I have NEVER heard of this breed but he's very handsome. Love seeing new breeds (to me at least!) on here.


----------



## alphadoginthehouse (Jun 7, 2008)

I love sight hounds! He is very handsome...I better not let my Roxxy see him or she may ask me to come steal him! Going to google the breed now...

Ok, it's official...I WANT ONE! Zeph reminds me of a saluki mix that I had. She was a bit aloof and didn't cuddle but always wanted to be near me, and she was so fun to watch. She would play "leap dog" with my other mix...


----------



## Porphyria (Jul 18, 2011)

alphadoginthehouse said:


> I love sight hounds! He is very handsome...I better not let my Roxxy see him or she may ask me to come steal him! Going to google the breed now...
> 
> Ok, it's official...I WANT ONE! Zeph reminds me of a saluki mix that I had. She was a bit aloof and didn't cuddle but always wanted to be near me, and she was so fun to watch. She would play "leap dog" with my other mix...


He is really an amazing dog. He is my first sighthound, so I was a little nervous since they seem so different from most dogs temperamentally. He definitely loves to be close by too; he's not the biggest cuddler but I wouldn't characterize him as aloof. I was afraid he would be because so many sighthounds are, but silkens tend to be a bit more people-oriented, more like greyhounds and whippets than salukis and Afghans. He _is _very timid around strangers, especially children, but he's really sweet and friendly once he gets to know a person. And he's a total clown! I see sighthounds and think they look so dignified and regal, but he's really a total goofball.


----------



## Polywoggy (Mar 7, 2011)

New breed to me too. Beautiful. I love a dog with feathering. I find the colouring of your Zephyr to be especially appealing.


----------



## Porphyria (Jul 18, 2011)

Polywoggy said:


> New breed to me too. Beautiful. I love a dog with feathering. I find the colouring of your Zephyr to be especially appealing.


Thanks! He's actually one of the least furry silkens I've seen, though he just turned two, so his coat could still coming in. Some have feathering, but many have a longer coat more like a borzoi's. His color was totally different when he was a puppy--he was mostly gray--the breeder told me he would brindle, but other than that, I had no idea what his color would end up looking like!


----------



## Crantastic (Feb 3, 2010)

He's gorgeous. Do you have any puppy pictures? It would be neat to see how his color changed!


----------



## Porphyria (Jul 18, 2011)

Crantastic said:


> He's gorgeous.
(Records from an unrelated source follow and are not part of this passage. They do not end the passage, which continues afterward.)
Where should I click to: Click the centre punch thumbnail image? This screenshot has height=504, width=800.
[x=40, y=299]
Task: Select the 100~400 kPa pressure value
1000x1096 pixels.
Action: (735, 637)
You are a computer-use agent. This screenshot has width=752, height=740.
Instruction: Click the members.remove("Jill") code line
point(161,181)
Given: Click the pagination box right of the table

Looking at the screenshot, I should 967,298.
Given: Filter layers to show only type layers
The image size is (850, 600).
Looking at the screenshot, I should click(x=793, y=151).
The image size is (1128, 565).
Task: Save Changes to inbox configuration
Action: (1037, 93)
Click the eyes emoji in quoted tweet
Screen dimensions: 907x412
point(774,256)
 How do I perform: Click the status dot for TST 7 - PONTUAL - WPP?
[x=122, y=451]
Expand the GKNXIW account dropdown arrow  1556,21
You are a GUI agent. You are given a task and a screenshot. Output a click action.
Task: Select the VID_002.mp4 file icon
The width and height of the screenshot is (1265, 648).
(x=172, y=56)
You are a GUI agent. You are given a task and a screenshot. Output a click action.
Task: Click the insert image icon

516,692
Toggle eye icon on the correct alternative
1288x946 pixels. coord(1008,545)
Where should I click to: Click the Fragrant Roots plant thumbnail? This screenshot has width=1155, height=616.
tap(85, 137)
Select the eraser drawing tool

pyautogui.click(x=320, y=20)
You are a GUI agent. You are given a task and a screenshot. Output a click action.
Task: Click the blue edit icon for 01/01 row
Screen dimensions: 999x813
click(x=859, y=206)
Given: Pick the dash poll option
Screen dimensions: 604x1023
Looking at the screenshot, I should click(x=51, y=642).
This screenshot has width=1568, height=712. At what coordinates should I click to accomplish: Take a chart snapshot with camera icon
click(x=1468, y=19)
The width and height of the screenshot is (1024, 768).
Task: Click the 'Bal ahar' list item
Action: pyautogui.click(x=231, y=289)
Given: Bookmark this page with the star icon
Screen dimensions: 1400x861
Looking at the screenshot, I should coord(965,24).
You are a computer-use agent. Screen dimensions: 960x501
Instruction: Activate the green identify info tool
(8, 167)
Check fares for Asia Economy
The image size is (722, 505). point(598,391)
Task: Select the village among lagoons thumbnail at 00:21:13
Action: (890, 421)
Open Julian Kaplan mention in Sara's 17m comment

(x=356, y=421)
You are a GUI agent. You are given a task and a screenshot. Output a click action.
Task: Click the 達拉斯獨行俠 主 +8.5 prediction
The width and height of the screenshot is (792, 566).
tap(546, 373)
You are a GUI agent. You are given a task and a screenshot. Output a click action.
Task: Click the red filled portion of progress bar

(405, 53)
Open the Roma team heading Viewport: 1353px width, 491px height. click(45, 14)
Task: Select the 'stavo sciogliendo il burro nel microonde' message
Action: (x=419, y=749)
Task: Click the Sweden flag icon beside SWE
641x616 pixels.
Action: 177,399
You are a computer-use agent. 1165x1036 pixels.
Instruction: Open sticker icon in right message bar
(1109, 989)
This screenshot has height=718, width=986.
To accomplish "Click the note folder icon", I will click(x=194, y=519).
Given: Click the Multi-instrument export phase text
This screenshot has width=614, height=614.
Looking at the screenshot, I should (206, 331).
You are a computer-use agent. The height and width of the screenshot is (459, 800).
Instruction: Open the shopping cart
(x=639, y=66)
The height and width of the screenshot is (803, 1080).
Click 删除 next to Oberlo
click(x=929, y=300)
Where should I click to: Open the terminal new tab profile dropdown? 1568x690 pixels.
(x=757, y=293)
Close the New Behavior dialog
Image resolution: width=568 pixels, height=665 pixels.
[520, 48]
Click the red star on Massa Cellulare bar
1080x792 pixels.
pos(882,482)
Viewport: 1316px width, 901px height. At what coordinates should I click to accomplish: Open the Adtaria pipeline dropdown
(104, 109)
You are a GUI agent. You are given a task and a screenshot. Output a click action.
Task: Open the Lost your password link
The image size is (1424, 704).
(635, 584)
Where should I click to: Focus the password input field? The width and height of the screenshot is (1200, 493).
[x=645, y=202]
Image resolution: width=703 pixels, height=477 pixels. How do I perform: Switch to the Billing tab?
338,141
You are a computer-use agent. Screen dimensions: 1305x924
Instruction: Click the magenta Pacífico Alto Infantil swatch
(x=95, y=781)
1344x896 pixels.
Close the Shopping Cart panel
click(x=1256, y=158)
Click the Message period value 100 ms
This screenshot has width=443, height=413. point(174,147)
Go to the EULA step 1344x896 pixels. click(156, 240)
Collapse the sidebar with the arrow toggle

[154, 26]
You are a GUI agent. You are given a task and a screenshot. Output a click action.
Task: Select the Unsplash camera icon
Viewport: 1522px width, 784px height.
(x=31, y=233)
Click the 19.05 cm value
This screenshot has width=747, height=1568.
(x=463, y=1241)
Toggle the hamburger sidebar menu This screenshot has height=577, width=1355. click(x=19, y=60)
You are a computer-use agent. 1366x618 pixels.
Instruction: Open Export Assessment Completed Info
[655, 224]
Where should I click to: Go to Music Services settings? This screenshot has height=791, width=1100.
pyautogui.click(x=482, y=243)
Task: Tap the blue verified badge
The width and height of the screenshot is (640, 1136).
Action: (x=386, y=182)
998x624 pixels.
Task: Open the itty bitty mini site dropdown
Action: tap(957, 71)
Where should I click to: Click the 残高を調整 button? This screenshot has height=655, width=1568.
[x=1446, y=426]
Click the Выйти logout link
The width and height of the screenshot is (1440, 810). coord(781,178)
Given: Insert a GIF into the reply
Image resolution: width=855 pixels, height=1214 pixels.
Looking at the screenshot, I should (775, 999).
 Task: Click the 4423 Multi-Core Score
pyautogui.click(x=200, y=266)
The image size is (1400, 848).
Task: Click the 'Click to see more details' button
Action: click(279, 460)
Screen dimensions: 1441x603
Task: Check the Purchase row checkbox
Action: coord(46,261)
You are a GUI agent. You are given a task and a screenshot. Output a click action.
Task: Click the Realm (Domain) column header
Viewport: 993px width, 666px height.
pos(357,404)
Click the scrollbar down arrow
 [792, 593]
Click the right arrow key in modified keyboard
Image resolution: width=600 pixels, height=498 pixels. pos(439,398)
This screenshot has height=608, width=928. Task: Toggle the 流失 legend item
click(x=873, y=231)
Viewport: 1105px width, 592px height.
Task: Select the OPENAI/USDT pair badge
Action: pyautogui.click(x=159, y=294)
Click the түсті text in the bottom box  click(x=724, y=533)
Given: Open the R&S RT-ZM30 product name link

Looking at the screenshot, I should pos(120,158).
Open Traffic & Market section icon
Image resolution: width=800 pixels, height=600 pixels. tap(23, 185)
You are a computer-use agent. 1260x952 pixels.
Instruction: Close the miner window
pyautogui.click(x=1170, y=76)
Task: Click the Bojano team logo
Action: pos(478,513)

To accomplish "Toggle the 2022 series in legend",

Do you have any puppy pictures? It would be neat to see how his color changed!


His breeder is a photographer so she takes much better pictures than I do! Here are the puppy pics she took of him when he was seven weeks old (he is "Tumnus").

http://wildflowerwindhounds.com/narnia_week7.html


----------



## Crantastic (Feb 3, 2010)

Those are wonderful -- I love it when breeders are good photographers. So many breeders' sites still look like they were made with a webpage builder and a 2-megapixel camera back in the late '90s, haha. He was an adorable puppy, and it is cool to see how his color changed. I love the light brindle he is now.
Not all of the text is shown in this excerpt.